= Task item A =
Which companies are named in the passage on the private mortgage secondary market?
= Task item B =
Can you extend the passage on the private mortgage secondary market, picking up after its last sentence?

= Passage =
╔══
A year later, and only one other private-label MBS has come to market—another jumbo mortgage MBS, again issued by Redwood.

But the lack of new securitizations does not mean that private and institutional investors are no longer participating in the mortgage secondary. While volume is still slow, these investors are coming back.

Like the cowboys of the Old West, the investors exploring the market are charting new territory and their activity is not without risk. The skilled cattleman relies on his lariat and trusty steed. The private market investors have technology, data and analytics to lasso the profit potential from this new frontier.

An emerging trend in the private secondary market is a new interest in whole loan trading. The buying and selling of mortgages not packaged in MBS deals is nothing new and is many times referred to as the hard-money market.

The hard-money market has evolved with the times, explained Brian O’Shaughnessy, the CEO of Athas Capital Group and president of Rama Capital Partners, both based in Calabasas, Calif. O’Shaughnessy’s career in hard-money lending spans 25 years at a variety of firms.

“Hard-money lenders in 2007 typically funded deals with sub-500 FICO scores, the deals Wall Street wouldn’t take,” O’Shaughnessy explained. “Our average LTV was 50%. Our average loan was a foreclosure bailout; the worst of the worst and they paid a higher interest rate and got a second chance at a fresh start.”
╚══
= Collected material =
╔══
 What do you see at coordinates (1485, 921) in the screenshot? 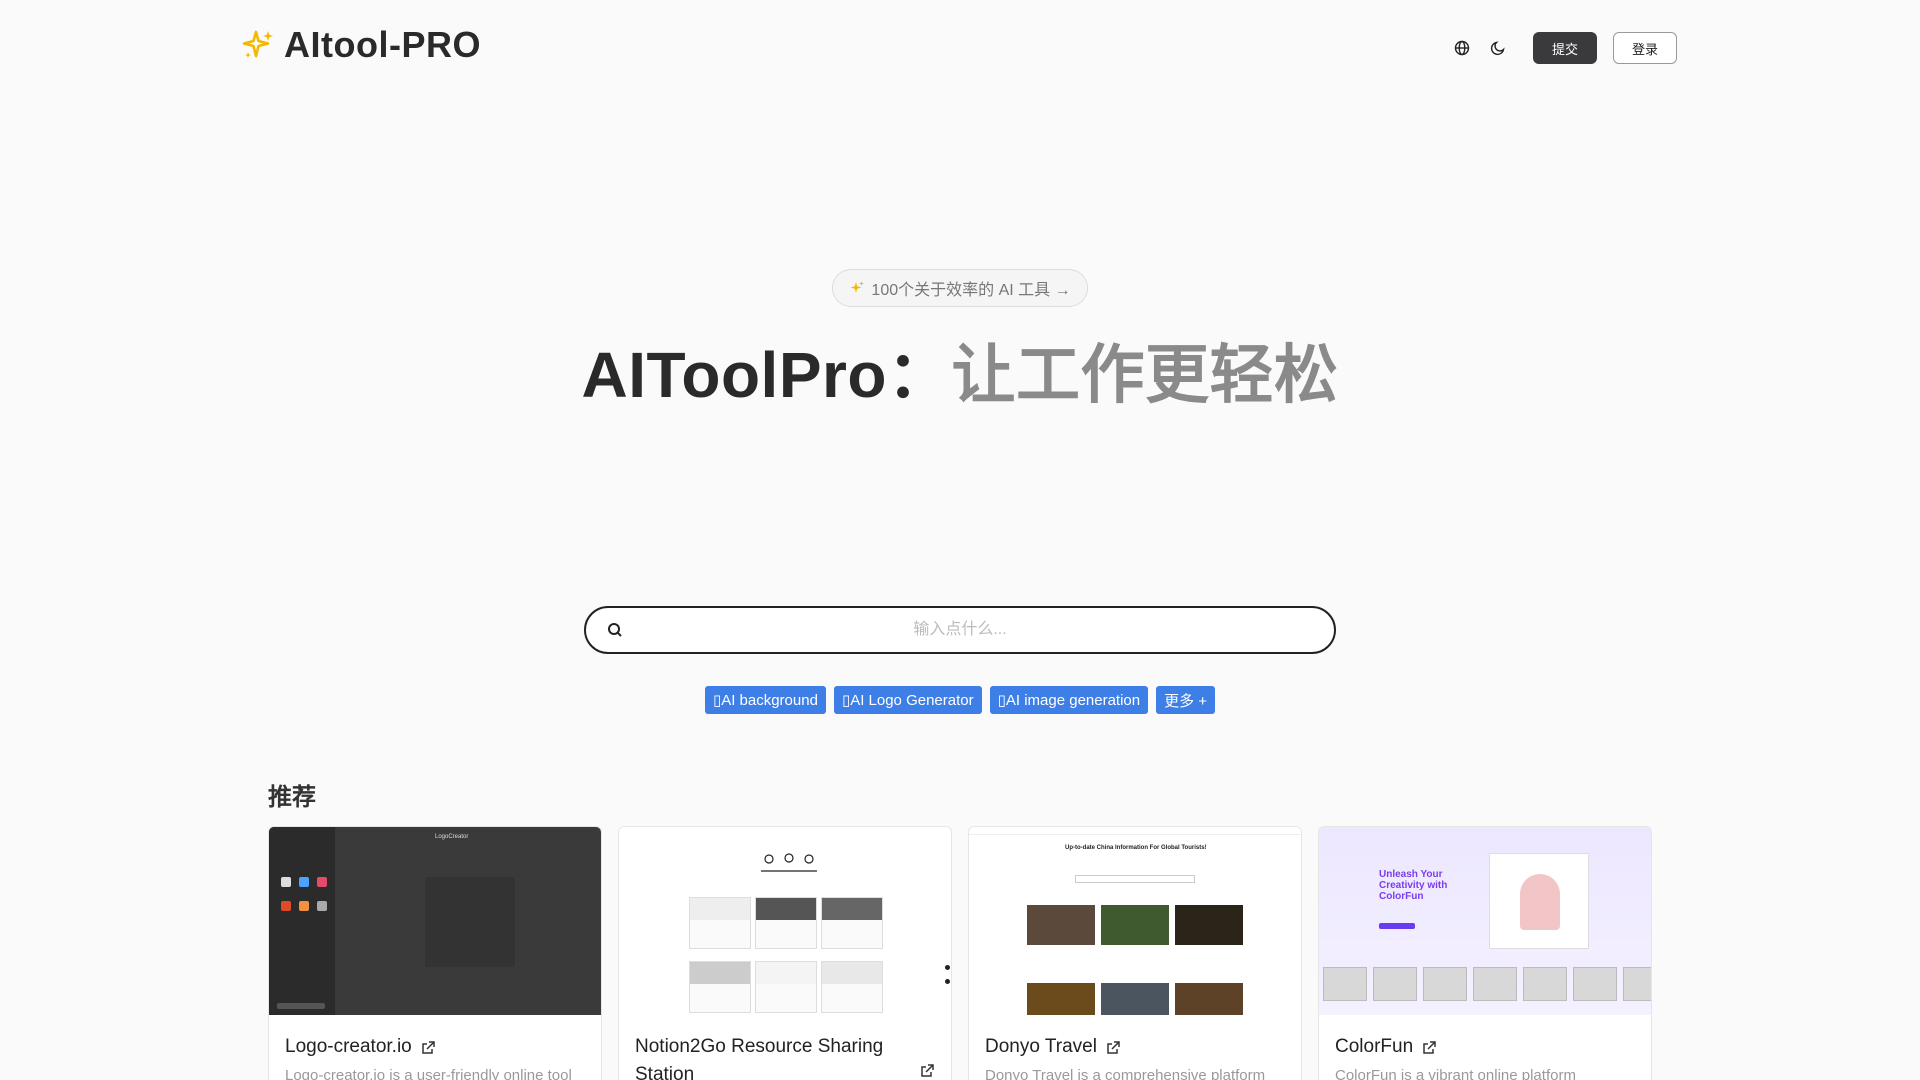
I see `card-thumbnail: Unleash Your Creativity with ColorFun` at bounding box center [1485, 921].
╚══
= Exercise answer A =
Redwood, Athas Capital Group, and Rama Capital Partners.

= Exercise answer B =
“Now days it’s much different. Banks aren’t lending, they’re turning down everybody,” O’Shaughnessy continued, noting that in 2007, the average Fair Isaac credit score of loans in his servicing portfolio was 492. Now, that score is up to 698.

“We are funding bank fallout. There’s a huge chasm between the bank’s program and ours, but there’s nothing in between because there’s no secondary market,” he said.

O’Shaughnessy believes as more institutional types begin exploring alternative investments like hard-money deals, they’ll like what they see. But it’ll take changing some perceptions about the ways private players can participate in mortgage investing.

“Institutional investors haven’t figured it out yet; they don’t get our space. Institutional investors are used to getting a loan at 80% to 90% LTV with a perfect credit score and great income and accepting a yield of 3% or 4% on their bond,” he said.

“That’s what they feel comfortable with when really, those are tragic loans and the most unsafe loans on the planet.”